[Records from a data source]
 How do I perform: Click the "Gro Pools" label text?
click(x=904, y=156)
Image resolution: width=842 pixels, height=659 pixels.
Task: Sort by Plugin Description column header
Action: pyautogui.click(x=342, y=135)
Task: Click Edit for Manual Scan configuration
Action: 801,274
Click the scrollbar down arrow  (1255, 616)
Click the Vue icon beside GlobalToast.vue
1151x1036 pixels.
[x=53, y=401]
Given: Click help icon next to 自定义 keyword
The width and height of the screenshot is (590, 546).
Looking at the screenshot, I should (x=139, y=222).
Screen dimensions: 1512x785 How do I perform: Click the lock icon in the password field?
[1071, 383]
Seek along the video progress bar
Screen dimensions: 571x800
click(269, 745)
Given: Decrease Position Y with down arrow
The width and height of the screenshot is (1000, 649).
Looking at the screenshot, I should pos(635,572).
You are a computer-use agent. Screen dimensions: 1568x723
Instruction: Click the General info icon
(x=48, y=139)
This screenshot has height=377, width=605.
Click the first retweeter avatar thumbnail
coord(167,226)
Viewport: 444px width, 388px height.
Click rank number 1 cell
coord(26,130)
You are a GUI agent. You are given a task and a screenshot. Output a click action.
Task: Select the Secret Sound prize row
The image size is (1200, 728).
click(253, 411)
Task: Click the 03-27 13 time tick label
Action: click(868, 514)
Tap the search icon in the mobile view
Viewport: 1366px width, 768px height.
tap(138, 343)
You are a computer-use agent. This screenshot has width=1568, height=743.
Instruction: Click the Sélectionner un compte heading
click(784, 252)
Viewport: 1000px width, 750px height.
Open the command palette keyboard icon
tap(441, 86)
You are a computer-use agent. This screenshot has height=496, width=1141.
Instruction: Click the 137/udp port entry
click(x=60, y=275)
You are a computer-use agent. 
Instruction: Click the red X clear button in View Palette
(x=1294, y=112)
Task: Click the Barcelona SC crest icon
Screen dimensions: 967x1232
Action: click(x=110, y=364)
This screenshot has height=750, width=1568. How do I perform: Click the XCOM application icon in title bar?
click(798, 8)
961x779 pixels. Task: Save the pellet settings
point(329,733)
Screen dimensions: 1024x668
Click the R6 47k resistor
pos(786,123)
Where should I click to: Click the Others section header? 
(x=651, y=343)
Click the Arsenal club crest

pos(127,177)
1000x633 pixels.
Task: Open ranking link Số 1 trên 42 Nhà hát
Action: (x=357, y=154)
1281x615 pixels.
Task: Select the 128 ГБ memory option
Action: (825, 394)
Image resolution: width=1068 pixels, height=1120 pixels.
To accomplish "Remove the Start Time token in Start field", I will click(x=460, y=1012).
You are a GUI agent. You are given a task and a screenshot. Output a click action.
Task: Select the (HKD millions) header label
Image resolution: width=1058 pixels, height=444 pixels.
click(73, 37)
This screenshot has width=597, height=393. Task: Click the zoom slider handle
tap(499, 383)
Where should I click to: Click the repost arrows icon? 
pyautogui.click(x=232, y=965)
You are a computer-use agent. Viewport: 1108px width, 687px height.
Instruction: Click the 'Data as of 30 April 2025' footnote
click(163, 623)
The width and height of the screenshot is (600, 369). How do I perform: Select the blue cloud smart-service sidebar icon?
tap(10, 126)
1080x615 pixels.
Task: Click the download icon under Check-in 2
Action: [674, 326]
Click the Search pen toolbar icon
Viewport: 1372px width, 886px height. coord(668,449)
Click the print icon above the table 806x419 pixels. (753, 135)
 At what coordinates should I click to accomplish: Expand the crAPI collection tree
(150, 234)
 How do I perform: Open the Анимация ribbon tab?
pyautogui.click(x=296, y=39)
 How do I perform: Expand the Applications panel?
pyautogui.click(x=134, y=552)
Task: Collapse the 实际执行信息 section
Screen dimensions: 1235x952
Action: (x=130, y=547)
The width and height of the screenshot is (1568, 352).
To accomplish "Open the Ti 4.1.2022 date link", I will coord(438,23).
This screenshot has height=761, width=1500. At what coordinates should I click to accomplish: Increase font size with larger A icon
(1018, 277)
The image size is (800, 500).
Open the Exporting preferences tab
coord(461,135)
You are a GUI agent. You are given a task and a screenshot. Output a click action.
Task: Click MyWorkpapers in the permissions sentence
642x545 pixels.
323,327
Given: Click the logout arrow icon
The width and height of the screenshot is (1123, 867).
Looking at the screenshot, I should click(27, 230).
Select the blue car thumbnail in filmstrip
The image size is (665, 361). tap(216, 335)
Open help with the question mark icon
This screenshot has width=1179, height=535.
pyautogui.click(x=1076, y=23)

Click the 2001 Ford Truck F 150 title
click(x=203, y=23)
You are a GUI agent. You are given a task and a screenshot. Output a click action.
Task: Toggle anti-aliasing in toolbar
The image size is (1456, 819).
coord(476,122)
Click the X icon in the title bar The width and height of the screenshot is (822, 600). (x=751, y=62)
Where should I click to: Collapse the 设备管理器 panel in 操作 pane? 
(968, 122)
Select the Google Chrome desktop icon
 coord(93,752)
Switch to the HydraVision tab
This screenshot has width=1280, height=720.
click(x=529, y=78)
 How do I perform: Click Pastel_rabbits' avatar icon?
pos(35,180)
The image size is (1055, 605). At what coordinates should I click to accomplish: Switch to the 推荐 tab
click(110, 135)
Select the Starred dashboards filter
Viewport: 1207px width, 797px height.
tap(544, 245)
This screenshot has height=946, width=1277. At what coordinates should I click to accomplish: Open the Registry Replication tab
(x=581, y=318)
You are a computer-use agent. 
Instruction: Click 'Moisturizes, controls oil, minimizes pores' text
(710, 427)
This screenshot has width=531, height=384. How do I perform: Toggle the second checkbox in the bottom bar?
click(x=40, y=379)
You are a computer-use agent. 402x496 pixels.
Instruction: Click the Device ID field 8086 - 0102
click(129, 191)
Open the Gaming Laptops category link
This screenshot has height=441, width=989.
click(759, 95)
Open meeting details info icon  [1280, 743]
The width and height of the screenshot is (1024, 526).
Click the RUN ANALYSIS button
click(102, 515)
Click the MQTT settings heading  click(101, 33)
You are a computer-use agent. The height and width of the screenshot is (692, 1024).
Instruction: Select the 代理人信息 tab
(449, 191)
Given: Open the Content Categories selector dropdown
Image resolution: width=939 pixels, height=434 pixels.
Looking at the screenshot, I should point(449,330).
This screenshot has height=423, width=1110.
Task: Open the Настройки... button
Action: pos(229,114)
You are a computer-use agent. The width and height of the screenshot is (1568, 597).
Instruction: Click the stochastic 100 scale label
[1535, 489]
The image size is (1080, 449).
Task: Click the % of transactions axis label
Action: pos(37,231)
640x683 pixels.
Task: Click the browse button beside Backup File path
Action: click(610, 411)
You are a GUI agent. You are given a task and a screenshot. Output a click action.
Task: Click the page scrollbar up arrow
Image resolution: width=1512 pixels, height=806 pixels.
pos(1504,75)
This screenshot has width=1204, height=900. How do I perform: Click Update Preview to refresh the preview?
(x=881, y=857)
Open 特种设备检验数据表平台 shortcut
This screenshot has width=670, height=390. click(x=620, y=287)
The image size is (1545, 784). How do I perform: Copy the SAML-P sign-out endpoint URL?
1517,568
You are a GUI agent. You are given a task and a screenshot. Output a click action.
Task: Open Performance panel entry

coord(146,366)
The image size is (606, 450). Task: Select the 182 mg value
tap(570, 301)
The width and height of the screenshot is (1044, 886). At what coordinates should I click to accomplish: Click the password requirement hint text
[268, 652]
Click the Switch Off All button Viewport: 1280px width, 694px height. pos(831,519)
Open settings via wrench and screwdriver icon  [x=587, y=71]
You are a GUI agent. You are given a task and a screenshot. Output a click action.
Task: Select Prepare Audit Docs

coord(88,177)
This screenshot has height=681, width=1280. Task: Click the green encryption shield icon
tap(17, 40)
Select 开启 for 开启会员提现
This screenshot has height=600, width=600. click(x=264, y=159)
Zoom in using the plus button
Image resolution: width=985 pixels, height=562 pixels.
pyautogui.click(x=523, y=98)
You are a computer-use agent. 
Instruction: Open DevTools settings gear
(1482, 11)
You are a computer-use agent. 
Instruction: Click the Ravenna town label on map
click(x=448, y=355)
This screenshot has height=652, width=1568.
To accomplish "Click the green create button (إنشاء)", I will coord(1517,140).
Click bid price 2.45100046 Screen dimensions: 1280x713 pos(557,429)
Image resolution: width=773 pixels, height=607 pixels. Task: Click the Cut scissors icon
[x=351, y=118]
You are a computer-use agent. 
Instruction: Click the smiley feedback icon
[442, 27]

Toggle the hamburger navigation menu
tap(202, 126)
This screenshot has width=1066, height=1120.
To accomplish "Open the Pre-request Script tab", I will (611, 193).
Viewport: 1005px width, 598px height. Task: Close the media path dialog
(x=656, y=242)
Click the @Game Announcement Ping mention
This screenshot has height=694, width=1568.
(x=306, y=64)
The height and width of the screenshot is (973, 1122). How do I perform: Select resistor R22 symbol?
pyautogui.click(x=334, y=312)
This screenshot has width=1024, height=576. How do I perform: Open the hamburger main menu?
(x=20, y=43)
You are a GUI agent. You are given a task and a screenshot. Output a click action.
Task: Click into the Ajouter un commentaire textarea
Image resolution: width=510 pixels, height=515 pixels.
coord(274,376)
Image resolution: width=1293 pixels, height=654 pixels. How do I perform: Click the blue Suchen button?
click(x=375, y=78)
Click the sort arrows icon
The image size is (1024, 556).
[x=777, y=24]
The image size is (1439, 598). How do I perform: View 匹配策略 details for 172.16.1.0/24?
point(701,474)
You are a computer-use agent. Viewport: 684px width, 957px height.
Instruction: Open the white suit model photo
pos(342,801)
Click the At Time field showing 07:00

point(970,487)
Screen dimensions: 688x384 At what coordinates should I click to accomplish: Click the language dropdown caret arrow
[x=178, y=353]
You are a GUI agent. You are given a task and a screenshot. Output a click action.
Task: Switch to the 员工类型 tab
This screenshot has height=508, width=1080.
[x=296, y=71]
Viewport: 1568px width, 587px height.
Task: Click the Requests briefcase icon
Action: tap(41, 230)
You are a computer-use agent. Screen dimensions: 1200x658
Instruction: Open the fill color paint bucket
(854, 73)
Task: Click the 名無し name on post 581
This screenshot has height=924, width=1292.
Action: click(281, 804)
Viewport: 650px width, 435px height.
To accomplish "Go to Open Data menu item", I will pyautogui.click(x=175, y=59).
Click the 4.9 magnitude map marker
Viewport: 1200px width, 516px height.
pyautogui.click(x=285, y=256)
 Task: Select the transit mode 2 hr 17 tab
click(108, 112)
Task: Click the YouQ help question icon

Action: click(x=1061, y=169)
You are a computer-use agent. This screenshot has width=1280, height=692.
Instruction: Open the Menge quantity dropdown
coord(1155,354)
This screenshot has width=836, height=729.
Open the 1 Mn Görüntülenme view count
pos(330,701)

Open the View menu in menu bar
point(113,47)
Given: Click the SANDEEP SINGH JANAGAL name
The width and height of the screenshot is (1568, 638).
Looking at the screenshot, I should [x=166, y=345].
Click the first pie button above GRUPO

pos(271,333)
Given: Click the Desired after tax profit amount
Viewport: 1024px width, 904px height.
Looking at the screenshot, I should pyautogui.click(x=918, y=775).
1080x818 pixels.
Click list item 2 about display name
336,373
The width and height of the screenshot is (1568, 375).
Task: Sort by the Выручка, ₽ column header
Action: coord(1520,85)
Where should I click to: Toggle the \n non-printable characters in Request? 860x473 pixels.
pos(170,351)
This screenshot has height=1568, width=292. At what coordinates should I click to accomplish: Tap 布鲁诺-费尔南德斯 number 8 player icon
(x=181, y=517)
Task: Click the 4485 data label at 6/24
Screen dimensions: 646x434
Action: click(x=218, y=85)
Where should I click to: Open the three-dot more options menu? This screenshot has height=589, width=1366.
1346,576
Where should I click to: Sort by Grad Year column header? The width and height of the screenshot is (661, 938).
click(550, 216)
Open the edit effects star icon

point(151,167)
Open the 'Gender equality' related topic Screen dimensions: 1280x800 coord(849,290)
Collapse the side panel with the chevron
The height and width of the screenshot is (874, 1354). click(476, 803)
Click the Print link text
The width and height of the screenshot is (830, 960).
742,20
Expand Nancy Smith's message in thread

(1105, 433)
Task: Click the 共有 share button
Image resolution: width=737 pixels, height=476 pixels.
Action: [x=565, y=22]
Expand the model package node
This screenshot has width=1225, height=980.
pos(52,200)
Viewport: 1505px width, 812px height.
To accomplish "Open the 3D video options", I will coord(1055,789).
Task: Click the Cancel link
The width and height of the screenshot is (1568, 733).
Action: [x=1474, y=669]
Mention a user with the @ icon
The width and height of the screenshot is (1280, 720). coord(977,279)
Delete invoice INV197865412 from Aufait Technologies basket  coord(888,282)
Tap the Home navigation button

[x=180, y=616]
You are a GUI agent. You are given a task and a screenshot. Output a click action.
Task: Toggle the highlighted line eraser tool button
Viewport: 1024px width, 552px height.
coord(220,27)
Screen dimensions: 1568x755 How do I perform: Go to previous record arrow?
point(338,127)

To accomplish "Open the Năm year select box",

#### EXERCISE:
Find the lines above that contain the word "video" and collect them.

#### PROBLEM SOLUTION:
Seek along the video progress bar
To accomplish "Open the 3D video options", I will coord(1055,789).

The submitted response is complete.